Thursday, July 06, 2006

Missiles Everywhere... Will Missile Defense Work?

Missile defense... Will it work?

How would anybody know? Well I can guess that the pundits have no idea. Complex projects like this one take a lot of work. Engineering is the task of taking scientific principles and converting them, bending them to your will - if you permit me, to a usable product. The scientific principles are sound. Physics says you can hit one object with another object and stop it with a kinetic energy transfer (explosive or direct impact). All that is left is the engineering. Is it feasible to build a system that kills a target moving very fast with today's technology?

For the moment, let us just say yes. If this is true, then all it takes are a bunch of engineers, some managers, some support folks, some time, some money, and a lot of testing.

Here we are at my point. Unless you test a system, many, many times, it will not work. Every testing failure is an opportunity to learn. For those of you out there who don't understand engineering, let me give you a tidbit of knowledge about the field - everything you learn is from a failure. In fact, failures are usually the only time you learn. Every time something goes wrong, you learn more about the system than you knew before you began the test. With each successive, and hopefully new, failure, you learn just a bit more. Until eventually you have a successful and robust operational system.

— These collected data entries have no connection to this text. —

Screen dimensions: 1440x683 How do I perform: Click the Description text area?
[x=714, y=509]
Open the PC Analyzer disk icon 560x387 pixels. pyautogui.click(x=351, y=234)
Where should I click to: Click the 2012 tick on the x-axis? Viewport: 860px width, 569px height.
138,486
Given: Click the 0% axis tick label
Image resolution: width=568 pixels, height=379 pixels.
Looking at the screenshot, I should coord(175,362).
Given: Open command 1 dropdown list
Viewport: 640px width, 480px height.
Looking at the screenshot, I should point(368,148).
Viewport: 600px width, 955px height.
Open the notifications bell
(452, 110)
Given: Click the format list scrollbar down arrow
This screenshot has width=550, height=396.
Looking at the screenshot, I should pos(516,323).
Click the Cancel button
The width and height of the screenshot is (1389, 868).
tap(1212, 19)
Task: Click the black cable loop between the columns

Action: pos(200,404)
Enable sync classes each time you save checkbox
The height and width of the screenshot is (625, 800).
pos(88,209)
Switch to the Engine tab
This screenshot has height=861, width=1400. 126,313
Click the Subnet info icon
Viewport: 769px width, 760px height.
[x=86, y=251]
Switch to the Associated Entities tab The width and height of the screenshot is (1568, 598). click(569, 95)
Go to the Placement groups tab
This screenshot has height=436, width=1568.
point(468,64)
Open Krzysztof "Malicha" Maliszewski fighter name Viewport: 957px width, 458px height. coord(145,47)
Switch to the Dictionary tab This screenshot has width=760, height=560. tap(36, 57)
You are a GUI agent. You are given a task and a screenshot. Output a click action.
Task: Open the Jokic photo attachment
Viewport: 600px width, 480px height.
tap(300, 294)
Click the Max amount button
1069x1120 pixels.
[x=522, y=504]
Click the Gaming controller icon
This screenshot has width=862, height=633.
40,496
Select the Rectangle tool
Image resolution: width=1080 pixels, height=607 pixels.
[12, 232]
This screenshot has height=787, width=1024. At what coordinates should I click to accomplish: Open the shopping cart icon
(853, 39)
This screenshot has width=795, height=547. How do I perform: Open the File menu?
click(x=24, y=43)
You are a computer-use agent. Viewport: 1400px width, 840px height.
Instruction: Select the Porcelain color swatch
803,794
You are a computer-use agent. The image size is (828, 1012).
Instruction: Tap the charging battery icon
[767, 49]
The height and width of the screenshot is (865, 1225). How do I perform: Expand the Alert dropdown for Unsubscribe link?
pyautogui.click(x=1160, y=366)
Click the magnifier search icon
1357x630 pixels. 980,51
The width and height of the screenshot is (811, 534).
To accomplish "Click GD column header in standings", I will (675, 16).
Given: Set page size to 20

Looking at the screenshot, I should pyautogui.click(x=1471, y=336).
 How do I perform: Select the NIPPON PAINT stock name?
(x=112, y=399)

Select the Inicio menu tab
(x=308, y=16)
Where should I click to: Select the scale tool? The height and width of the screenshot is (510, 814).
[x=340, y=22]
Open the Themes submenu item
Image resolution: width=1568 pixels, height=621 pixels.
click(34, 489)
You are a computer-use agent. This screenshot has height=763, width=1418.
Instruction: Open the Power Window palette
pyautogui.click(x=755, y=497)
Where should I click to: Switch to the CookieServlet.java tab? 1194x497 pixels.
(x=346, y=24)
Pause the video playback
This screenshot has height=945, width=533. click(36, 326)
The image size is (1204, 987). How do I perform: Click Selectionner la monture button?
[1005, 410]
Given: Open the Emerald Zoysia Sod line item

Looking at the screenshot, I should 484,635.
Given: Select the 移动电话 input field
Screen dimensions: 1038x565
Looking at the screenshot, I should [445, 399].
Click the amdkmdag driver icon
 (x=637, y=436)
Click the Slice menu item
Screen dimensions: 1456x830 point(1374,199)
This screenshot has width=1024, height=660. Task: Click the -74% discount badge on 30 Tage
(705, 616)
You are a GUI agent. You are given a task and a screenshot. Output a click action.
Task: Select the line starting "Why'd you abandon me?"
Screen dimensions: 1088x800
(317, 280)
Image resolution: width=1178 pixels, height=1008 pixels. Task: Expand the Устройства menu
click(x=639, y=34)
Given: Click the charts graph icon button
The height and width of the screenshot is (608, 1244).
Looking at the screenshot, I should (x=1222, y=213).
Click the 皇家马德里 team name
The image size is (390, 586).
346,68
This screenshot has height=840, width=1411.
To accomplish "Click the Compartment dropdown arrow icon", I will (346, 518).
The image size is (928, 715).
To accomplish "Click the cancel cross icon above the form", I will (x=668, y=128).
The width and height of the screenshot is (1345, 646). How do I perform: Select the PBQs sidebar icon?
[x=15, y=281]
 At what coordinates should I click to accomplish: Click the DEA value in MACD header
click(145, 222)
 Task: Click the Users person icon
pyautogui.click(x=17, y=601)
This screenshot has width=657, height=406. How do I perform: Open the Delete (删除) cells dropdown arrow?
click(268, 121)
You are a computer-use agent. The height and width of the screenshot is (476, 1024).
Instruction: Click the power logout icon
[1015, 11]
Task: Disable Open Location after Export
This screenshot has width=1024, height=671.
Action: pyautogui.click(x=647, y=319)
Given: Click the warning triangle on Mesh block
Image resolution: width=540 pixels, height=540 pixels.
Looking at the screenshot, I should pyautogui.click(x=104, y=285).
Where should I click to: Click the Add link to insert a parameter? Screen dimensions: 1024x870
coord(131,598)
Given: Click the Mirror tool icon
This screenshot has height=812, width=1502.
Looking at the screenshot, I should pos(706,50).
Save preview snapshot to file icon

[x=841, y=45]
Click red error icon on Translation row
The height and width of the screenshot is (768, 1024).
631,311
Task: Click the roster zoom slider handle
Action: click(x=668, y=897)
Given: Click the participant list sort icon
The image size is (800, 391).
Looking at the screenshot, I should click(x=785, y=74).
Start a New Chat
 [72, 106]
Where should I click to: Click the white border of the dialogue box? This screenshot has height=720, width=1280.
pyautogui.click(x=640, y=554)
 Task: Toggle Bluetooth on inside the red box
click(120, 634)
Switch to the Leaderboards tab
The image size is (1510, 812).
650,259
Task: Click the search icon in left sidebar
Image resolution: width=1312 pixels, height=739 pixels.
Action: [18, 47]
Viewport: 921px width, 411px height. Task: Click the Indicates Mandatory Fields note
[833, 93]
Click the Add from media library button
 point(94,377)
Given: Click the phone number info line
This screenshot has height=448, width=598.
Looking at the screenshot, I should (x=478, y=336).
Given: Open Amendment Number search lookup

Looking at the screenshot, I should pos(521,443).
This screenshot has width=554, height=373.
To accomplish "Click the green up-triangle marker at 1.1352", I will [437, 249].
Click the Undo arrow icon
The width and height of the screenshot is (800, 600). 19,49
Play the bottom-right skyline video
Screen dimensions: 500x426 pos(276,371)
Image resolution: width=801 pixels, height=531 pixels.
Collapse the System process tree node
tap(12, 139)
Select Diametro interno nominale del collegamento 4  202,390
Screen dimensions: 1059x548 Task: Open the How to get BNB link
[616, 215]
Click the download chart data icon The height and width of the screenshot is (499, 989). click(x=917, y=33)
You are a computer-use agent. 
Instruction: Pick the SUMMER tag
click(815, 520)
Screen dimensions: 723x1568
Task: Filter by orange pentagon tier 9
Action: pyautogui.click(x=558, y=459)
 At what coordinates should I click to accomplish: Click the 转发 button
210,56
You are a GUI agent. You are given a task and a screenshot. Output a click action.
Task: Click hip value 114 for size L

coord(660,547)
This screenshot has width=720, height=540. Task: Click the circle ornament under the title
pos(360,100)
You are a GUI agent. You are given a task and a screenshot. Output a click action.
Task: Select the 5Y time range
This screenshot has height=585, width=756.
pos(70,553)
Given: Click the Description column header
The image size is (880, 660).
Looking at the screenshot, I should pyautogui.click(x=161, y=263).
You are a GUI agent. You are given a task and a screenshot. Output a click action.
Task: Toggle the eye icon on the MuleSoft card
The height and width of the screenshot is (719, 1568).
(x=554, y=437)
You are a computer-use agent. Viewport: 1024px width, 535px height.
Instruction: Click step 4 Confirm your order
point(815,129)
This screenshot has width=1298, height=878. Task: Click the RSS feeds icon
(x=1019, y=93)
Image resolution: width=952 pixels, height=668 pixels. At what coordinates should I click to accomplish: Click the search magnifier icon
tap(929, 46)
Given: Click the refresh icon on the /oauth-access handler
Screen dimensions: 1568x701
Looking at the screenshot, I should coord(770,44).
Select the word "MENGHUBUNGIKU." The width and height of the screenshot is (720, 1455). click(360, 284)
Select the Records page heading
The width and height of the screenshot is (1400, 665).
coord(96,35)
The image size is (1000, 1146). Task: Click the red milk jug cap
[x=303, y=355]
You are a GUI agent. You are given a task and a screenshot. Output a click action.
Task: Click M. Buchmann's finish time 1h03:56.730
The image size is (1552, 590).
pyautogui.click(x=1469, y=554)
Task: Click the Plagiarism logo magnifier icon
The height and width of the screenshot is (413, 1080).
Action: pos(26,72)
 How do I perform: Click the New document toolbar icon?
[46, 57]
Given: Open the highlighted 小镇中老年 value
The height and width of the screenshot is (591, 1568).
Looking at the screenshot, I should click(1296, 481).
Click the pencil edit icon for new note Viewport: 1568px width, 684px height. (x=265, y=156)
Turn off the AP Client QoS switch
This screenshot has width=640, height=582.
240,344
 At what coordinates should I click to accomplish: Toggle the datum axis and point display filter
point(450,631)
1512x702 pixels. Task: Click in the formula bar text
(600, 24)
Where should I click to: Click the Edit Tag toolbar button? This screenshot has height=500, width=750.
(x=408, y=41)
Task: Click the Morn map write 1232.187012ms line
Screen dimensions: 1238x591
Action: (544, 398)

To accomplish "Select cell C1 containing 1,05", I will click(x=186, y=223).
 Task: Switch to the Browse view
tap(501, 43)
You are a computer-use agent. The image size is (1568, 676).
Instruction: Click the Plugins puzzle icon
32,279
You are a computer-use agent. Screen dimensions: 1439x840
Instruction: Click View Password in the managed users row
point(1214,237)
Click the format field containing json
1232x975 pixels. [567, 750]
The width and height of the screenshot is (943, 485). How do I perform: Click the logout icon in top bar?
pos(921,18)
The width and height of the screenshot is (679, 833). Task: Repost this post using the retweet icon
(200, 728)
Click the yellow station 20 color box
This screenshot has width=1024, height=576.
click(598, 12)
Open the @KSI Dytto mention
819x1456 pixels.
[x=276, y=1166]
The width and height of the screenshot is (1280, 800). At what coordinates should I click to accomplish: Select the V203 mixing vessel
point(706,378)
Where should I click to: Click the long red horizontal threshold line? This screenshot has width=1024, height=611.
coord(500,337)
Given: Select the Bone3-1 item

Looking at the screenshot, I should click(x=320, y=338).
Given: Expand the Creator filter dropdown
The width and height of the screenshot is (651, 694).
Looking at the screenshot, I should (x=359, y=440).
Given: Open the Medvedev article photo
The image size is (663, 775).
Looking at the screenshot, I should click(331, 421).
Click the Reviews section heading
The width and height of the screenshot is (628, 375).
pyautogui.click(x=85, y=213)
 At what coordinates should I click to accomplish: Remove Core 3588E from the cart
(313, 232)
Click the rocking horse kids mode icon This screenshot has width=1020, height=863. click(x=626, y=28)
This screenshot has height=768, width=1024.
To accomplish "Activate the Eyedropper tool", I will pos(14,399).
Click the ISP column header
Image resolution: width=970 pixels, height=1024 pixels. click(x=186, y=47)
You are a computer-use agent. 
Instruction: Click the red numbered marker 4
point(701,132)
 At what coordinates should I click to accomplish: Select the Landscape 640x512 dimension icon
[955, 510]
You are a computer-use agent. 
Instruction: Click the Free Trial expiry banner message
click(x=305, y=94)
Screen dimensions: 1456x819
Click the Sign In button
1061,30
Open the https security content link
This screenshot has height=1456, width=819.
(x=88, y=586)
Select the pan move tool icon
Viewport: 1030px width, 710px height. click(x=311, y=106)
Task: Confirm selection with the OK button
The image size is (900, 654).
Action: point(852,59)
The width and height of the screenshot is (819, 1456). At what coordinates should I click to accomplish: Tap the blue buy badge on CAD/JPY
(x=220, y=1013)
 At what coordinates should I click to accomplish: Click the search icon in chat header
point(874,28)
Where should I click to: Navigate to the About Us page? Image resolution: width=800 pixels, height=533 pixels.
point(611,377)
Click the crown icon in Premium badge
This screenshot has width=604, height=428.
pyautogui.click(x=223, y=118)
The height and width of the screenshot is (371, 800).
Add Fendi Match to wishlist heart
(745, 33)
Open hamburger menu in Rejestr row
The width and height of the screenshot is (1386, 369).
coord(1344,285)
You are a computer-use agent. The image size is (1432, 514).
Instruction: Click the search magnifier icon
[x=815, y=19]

Unfortunately, the missile defense system must operate on the public forum and each failure is plastered all over the news. In this environment, managers get nervous about public failure. Who can blame them? Many programs are based on the public perception of them. How does congress view the program? How does the media/public view the program? These are all real concerns, and they take over the program. Till eventually, you are afraid to test the system, because you are afraid of failure. When instead, we need to embrace failure, because that is how we learn, and how eventually you get a working robust operational system.

The media needs to lay off, and let the people work.

New York Times Article
North Korea test-fired at least six missiles over the Sea of Japan on Wednesday morning, including an intercontinental missile that apparently failed or was aborted 42 seconds after it was launched, White House and Pentagon officials said.


Time Online Article
...the technological challenge of building a missile shield has turned out to far more daunting than originally thought. In a series of scripted $100 million tests, 155-pound interceptors have destroyed dummy warheads in just five out of 10 tries between 1999 and 2005. The two most recent tests failed when the boosters designed to lob the interceptors into space failed to launch. After spending a year beefing up quality control, two tests are planned for later this year. Despite the system's shakiness, the White House in 2002 ordered the Pentagon to build it, citing "the contemporary and emerging missile threat from hostile states." Because of the perceived urgency, the Pentagon relaxed its normal procurement rules and testing requirements.